Being the lazy typist, like most programmers, I use command/file-name completion A LOT. I probably press "tab" more than I do "return". That works fine for the commands and for the file arguments.
However, there are a few command-line programs that are collected into toolkit style and operate on the form:

command subcommand subargs

It's sometimes a useful thing to do to wrap a bunch of little but related commands into a single command line, especially when the subcommands would otherwise share a bunch of code and procedures. Sadly, completion doesn't fill in choices for the secondary command; how can it? So one has to remember what choices there are and type the whole thing. This also applies to commands where the argument is another command, string, or filename that may not exist yet, as in makefiles.

But no more! Found another little *nix gem that's been in existence for who knows how long but lost on me because I never bothered reading the complete bash man page. I was alerted to it during my dig on Ruby Rake tips.

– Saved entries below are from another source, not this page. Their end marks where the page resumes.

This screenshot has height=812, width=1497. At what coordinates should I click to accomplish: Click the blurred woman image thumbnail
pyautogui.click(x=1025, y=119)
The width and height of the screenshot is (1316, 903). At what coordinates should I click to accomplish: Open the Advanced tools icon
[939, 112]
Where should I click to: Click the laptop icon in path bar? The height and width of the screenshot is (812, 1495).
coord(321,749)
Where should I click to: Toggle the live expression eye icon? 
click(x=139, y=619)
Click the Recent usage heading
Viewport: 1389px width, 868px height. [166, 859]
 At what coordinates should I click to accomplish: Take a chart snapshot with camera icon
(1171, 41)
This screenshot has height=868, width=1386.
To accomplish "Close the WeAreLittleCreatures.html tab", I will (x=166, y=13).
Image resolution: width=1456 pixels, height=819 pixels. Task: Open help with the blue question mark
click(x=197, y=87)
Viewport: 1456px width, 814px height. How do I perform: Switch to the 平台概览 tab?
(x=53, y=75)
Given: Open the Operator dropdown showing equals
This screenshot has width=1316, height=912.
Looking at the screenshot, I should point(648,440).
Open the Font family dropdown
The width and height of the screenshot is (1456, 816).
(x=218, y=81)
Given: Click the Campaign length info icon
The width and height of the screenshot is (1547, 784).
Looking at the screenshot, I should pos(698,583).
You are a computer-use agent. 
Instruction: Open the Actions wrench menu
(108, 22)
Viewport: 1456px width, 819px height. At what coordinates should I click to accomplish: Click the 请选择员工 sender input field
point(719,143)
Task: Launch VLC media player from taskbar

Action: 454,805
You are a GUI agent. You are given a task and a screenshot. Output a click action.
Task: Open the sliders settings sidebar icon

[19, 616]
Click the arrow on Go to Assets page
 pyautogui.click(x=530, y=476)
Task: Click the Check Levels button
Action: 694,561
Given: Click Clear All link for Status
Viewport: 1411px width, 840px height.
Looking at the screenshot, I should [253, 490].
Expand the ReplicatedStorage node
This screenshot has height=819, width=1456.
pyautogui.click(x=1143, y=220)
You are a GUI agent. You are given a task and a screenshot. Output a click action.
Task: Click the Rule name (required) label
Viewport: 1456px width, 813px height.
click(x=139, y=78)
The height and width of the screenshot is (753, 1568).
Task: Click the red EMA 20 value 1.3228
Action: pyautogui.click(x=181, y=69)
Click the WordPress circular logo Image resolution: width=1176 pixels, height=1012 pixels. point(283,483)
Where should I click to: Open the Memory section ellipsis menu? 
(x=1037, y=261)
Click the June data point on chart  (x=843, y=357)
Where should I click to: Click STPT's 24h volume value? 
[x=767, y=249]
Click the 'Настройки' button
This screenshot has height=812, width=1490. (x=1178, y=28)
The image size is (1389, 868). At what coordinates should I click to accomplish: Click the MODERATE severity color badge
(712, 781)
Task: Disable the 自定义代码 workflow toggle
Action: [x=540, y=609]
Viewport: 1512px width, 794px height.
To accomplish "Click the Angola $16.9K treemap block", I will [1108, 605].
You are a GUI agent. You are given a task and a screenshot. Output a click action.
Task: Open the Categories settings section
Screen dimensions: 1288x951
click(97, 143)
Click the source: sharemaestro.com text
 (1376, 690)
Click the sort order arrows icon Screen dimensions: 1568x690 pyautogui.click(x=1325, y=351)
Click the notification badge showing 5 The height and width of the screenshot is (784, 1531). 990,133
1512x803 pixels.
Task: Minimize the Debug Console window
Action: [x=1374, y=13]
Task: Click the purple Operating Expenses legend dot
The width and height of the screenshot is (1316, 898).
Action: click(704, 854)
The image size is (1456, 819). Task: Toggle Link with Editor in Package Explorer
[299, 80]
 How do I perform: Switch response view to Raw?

Basically it concerns being able to write your own bash completion. Way cool!

In the makefile (and rakefile) example, it's very convenient to type "make [tab]" and get a list of possible targets of make. And in my toolkit example, I can type "command [tab]" and get a list of possible subcommands and a completion when it's unique. Very handy. It can save seconds at a time and has some good "wow" potential since I haven't seen anyone else in my group use this feature. I don't feel so bad that I missed this little time-saving gem all these years, but I wish I had known of it earlier.

2006-04-07

Perl fondly

I've read a many complaints about how Ruby took on too many Perl-isms. Actually, that's probably one of the bigger criticisms, and I completely disagree. In fact, I think Ruby is missing a few Perl-isms.

Some things about Perl that keep me coming back or I just appreciate.
  • THE BEST regex syntax, which basically was inherited from awk/sed and the like. I am puzzled that while Ruby smartly has "=~" they didn't include the substitution syntax form "s/.../.../g" which is so common, ingrained, and best of all, compact. WHY WHY WHY?!! I mean, Ruby can still keep the sub() and gsub() (so as not to munge in-place). This is why I still use Perl for all of my command-line hacks [perl -pe] instead of Ruby. BTW, Python's regexps suck balls.
  • Variables are easily identifiable because ALL variables begin with a $ or @ or %. Since Ruby is OO and has good data structures, only one symbol would be needed, say the $ (which means global in Ruby though). When I first learned Perl, the constantly having to type $, I admit, was kind of annoying. But I learned to appreciate it.
  • Because of the regex syntax and the "everything is a string" paradigm, it really is nice and convenient to quickly manipulate strings which is what I spend a good chunk of the time doing at work.
But generally, I've outgrown Perl for most of my scripting tasks; it's just not practical or convenient since the data structures are rather weak. I wish others in my group would follow suit.